Its Mercedes-Benz 300SL inspired gullwing doors and it sleek stainless body-shell makes it one of the most cosmetically attractive cars ever made.

The story of how American automotive legend John De Lorean enticed millions of pounds from the British government to get his Belfast motor plant up and running is one of the great  motor industry stories of our time.

The former General Motors boss brought motor manufacturing to the north of Ireland and for four years, up until January 1983, enabled it to believe it might be a player in the global automotive industry.

Now thirty years later on and for the first time, a factory insider tells the inside story of how the De Lorean Motor Company helped shape the history of Belfast during one of its most difficult times.

Birmingham-born Nick Sutton was recruited from the Reliant Motor Company (manufacturer of the three-wheel vehicles made famous by Del Boy in TV sit-com Only Fools and Horses) to work in the DMC purchasing department – dividing his time between Belfast, Coventry and the Lotus factory in Norfolk which had a pre-production development deal the new company.

Sutton was one of the first recruited by the company and one of the very last to leave the factory when it eventually shut its gates in 1983 after some 9,000 cars were built there.
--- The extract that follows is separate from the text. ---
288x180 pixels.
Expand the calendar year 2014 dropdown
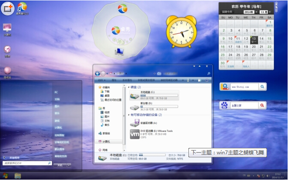pos(256,12)
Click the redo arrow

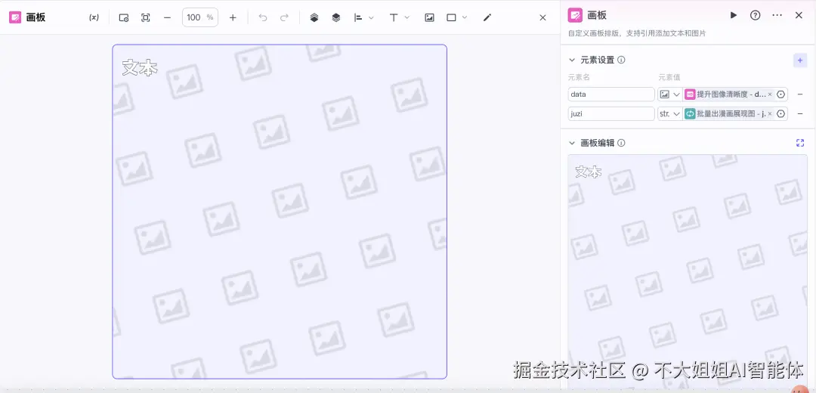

By then the company owed millions to the British government from grants and loans.

De Lorean himself was fighting all sorts of accusations, the least damning of which was that he trafficked drugs to keep the factory going (he was later acquitted of this charge) and misusing taxpayer and company money to fund his own cocaine and champagne-fuelled “jet set” lifestyle.  He refused to live in Belfast during the company’s time there and commuted almost daily from a five-star hotel in London.

Sutton says there were two very different John De Loreans.

De Lorean, who died from a stroke in 2005 aged 80, is still revered and loved in Belfast where he came close to solving the city’s drastic unemployment problems and where Catholics and Protestants worked peacefully side-by-side.

But his management skills and lust for money left a lot to be desired according to those who dealt with him in the boardroom.

Sutton told the Irish World: “I think the people on the factory floor, even now, would say he was the second coming of the Messiah. You could not say anything bad about him to anybody who worked in the factory. But the further up the tree you went and you could see the mistakes he made like the greed for over production and the greed to sell the company. We [as managers] saw all that.”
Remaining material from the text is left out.